- [LISTED RECORDS]
▶

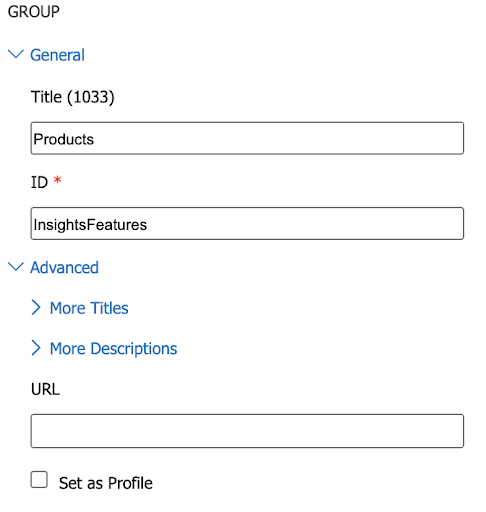Screen dimensions: 486x512
Task: Expand the More Descriptions arrow
Action: pos(36,348)
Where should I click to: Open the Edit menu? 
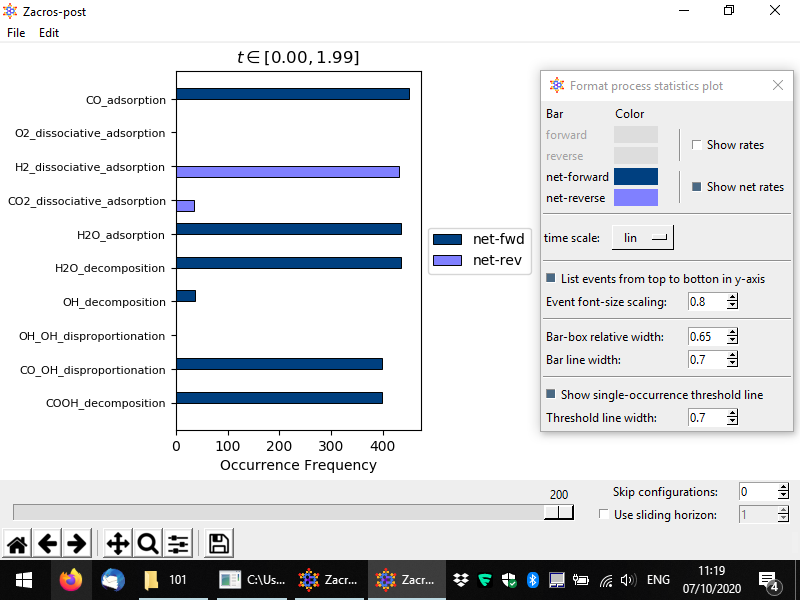49,33
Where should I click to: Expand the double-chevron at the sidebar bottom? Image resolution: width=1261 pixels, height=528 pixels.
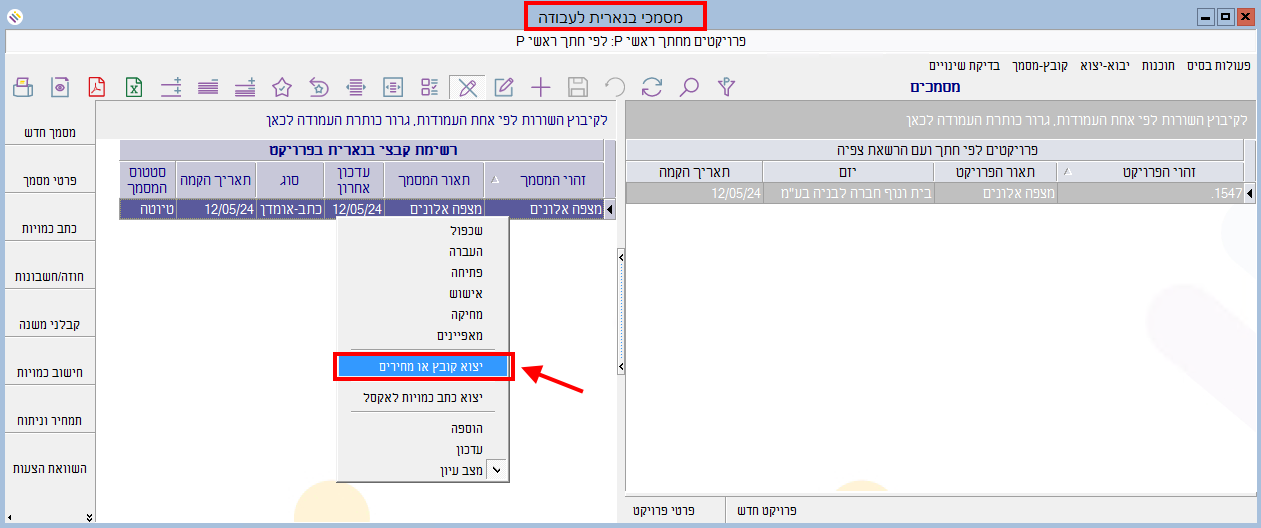click(89, 517)
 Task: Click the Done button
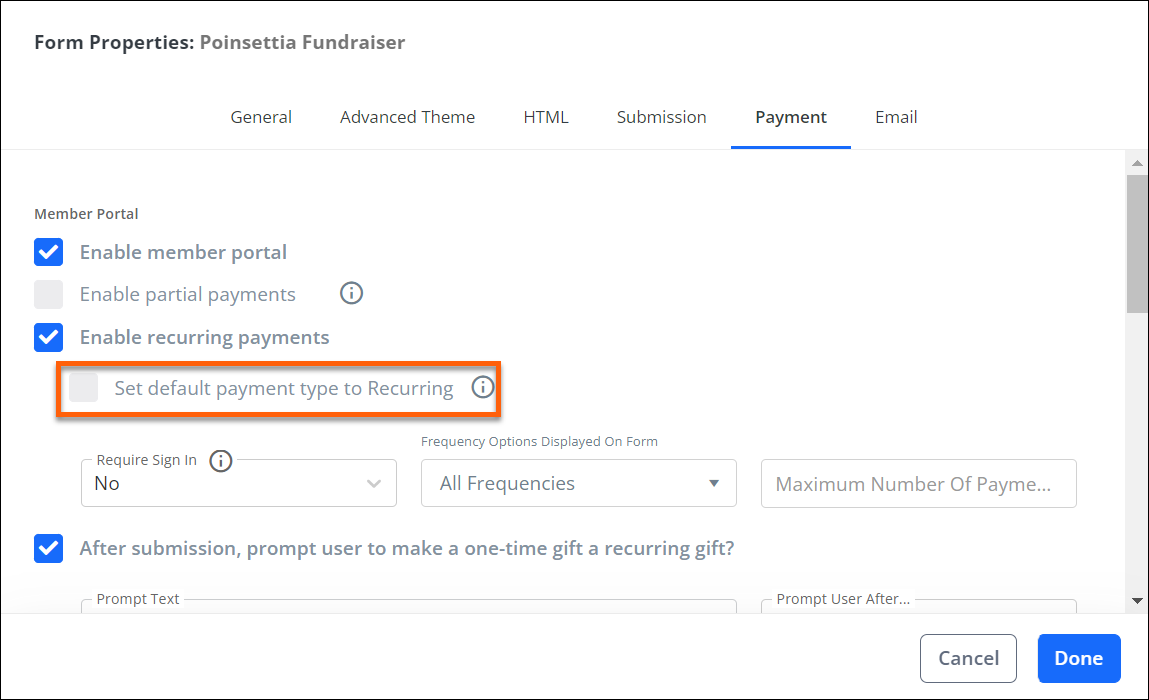click(x=1079, y=658)
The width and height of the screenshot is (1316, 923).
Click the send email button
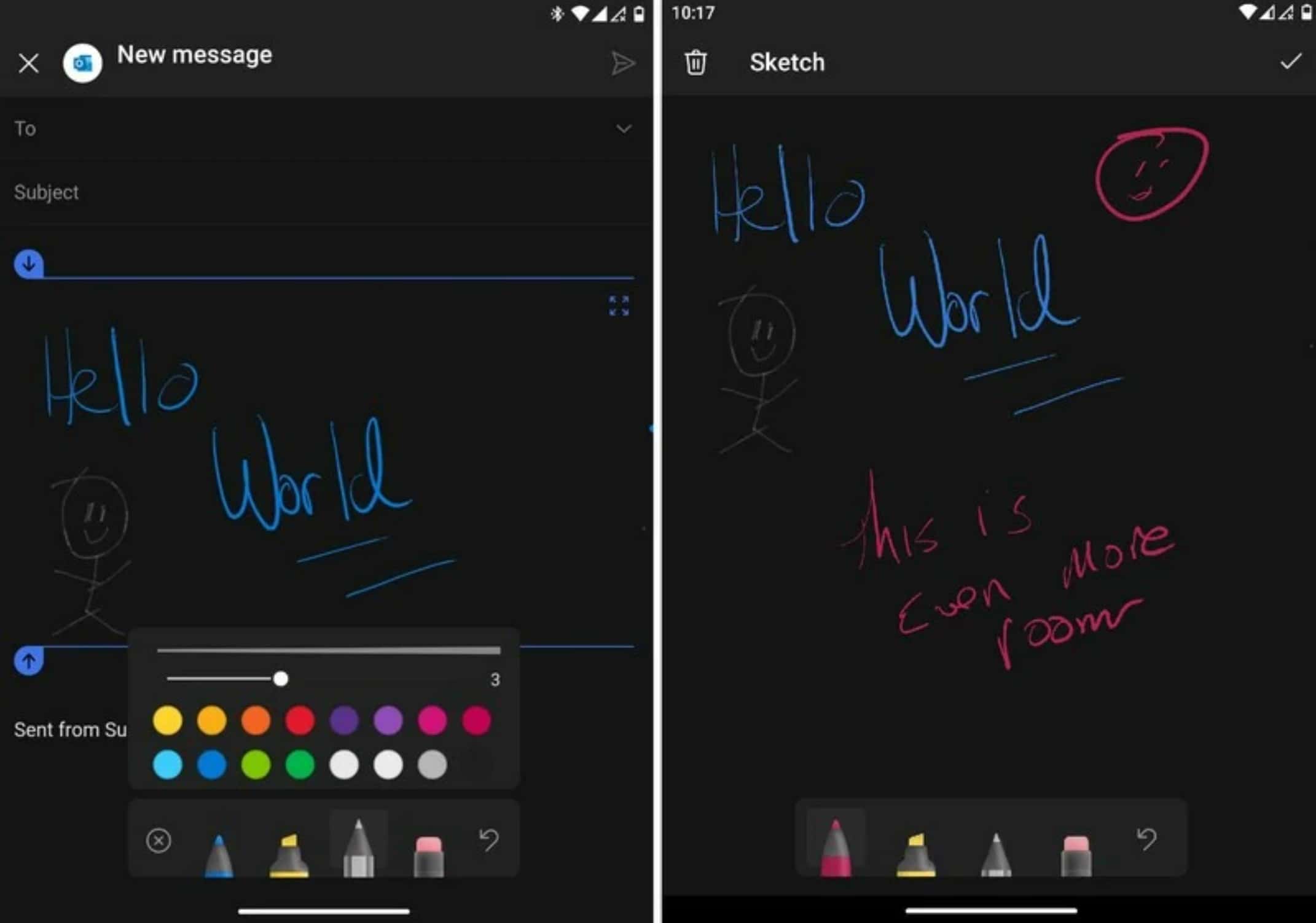pyautogui.click(x=620, y=62)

◀

From the line containing "Task: Click the Done button" through the end of the entries, quote each line exactly and nothing else, excluding all pictures.

 Task: Click the Done button
click(x=1079, y=658)
The width and height of the screenshot is (1316, 923).
Click the send email button
pyautogui.click(x=620, y=62)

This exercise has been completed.